TE: … I guess what I can tell you now, before we have that final sign-off from the auditors, is that the fund produced a positive return in fiscal year 2009 ... Looking beyond that, the crisis has had a broad impact across the microfinance landscape. In particular, Eastern Europe has been hard hit by the crisis. This is largely because Eastern Europe as a region is more integrated into Western capital markets than perhaps other parts of the developing world, particularly where microfinance predominates. So for example, we saw a great contraction in bank funding in Eastern Europe that came about because of this crisis. That has had an impact on growth rates across the region, as these microfinance institutions have not been able to attract the liquidity to refinance their portfolios and grow. That being said, we’re still seeing strong demand [globally], though not as strong as before the crisis, from the underlying customer segment, and for the most part microfinance institutions continue to grow, albeit not at the rate prior to the crisis … The fundamentals of the sector have remained positive during the crisis despite a temporary contraction, and the long-term outlook remains positive …
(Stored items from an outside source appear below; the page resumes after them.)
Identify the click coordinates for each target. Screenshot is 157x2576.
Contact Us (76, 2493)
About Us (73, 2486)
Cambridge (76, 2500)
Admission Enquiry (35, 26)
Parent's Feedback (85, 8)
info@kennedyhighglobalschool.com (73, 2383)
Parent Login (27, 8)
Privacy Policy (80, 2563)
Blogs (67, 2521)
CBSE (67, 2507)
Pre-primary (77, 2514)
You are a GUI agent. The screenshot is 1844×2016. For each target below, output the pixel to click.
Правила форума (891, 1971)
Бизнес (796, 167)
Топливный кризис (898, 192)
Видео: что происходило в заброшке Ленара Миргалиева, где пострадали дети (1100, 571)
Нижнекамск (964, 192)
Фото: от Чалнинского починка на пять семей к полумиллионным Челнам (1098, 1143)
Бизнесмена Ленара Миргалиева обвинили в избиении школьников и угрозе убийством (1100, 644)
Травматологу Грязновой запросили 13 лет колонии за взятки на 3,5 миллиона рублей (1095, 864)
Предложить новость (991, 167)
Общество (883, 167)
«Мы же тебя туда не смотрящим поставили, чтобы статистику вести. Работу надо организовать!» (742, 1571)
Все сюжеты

CM: Can you sort of explain … how exactly the fund goes about supporting different microfinance companies or groups? Someone was telling me it’s through a bank instead of directly with the companies or the directly with the people who are affected by microfinance.
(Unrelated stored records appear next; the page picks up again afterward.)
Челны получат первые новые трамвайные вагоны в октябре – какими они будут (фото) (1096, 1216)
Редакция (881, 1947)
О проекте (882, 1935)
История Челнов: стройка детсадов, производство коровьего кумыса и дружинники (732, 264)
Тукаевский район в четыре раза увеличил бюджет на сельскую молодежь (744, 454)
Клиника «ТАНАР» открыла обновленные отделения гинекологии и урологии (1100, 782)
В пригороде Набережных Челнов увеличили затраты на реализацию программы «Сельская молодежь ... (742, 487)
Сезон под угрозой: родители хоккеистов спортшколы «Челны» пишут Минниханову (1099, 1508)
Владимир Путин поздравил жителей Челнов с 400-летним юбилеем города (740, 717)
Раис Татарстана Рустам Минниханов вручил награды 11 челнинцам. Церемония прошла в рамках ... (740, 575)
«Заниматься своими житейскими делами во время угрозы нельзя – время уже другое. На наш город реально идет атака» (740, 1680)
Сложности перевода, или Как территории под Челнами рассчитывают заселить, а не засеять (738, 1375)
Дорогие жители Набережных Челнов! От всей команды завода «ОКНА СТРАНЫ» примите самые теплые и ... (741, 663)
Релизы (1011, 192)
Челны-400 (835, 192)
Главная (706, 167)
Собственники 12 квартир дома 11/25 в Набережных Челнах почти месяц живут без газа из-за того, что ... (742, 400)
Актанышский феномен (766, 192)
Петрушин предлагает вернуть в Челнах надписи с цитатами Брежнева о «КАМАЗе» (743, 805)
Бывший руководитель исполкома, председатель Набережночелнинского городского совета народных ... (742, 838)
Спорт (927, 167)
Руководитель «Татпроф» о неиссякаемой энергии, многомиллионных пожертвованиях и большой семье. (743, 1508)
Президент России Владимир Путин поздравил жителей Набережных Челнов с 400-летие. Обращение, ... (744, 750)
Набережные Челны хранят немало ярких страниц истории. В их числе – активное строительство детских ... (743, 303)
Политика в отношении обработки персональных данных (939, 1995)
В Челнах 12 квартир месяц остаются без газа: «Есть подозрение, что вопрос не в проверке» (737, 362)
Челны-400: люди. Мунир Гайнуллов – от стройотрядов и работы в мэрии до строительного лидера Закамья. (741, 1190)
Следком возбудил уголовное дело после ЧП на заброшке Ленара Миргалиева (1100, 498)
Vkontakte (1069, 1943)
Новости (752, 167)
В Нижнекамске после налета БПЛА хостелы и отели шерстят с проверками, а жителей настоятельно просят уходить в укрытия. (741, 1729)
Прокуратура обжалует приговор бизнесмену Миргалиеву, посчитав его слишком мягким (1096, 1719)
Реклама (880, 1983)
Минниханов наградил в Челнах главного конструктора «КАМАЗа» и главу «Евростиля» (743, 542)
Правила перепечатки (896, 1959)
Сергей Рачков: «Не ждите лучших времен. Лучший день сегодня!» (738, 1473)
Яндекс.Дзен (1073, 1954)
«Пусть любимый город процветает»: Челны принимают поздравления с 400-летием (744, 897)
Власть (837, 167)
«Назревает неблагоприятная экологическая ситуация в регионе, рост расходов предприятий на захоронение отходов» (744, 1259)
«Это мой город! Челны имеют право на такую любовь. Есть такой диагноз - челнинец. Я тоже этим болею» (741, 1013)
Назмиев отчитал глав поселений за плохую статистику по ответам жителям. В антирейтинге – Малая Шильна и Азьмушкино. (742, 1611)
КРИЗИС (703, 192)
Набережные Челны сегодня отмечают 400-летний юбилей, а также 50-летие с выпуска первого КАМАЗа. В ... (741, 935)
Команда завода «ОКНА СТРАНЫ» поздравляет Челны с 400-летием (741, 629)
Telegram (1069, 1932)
TE: What the fund does is that it makes two different types of investments. Primarily we are an investor in funds, that is to private equity funds, venture capital funds and hedge funds, and those funds take money from investors such as us and invest in microfinance institutions, which then in turn provide loans to the micro-entrepreneur. The funds pursue different strategies, and they provide different types of investment to these microfinance institutions. For example, some funds will lend to these microfinance institutions, and the institution then uses that capital to then lend to their borrowers. Other funds are investing in equity issued by these microfinance institutions; it’s a longer-term, higher-risk type of investment aspect. … What we have done is to build a portfolio of investments in those funds that we think is optimal for the university.
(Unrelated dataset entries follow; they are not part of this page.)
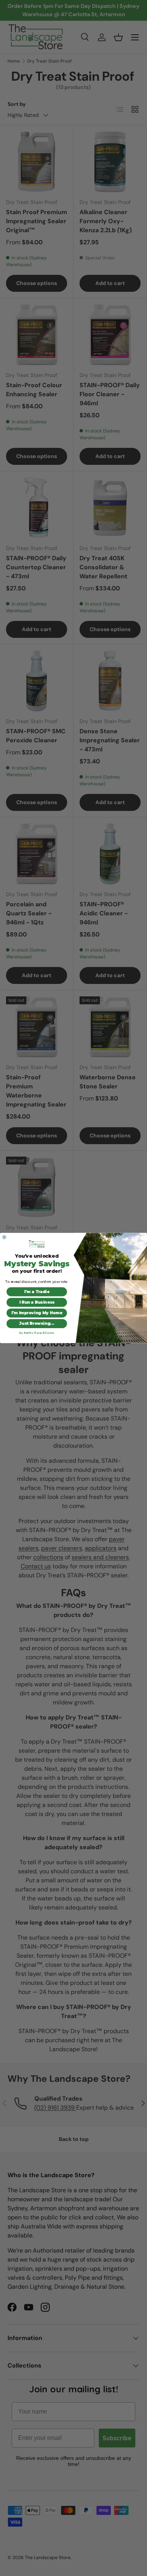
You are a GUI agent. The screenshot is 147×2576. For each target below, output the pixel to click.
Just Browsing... (36, 1323)
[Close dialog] (4, 1237)
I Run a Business (37, 1302)
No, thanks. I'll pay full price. (36, 1333)
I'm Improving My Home (37, 1312)
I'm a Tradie (37, 1291)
CM: Do we try to focus on certain areas, or are we near anywhere where poverty and microfinance is effective?
TE: We are broadly focused on the global opportunities there are. We will look at absolutely anything. We have exposure in [every region]. We’re in 34 different countries right now, and those are across Eastern Europe, Central Asia, South Asia, East Asia, Africa and Latin America. We have invested, for example, in South Asia … in a fund that makes equity investments in microfinance institutions. We have another investment in Africa that is also making equity investments in microfinance institutions across that region.
CM: Going back to microfinance in general, can you speak to the future of it or maybe the future goals of the [Omidyar-Tufts Microfinance Fund]?
TE: Well, the goals for the fund remain the same. We are now four years into this project, and we are making some very long-term investments, and some of the partnership agreements we are entering into have terms of up to ten years. And so we still see ourselves as in the early stages of this fund’s evolution. We’re past the first stage — the fund is largely invested — but these are still early days. The goals remain the same. They have not changed, and I don’t anticipate they will change in the near future.
CM: And the goals specifically are?
TE: First, to support the university. Fifty percent of the total return of the fund in any given year is provided to the university in the form of a grant, and that goes into the operating budget of the university. And then the other 50 percent is reinvested in the fund, and then that capital is distributed back out among microfinance institutions. Second, to test the viability of institutional investment in the sector.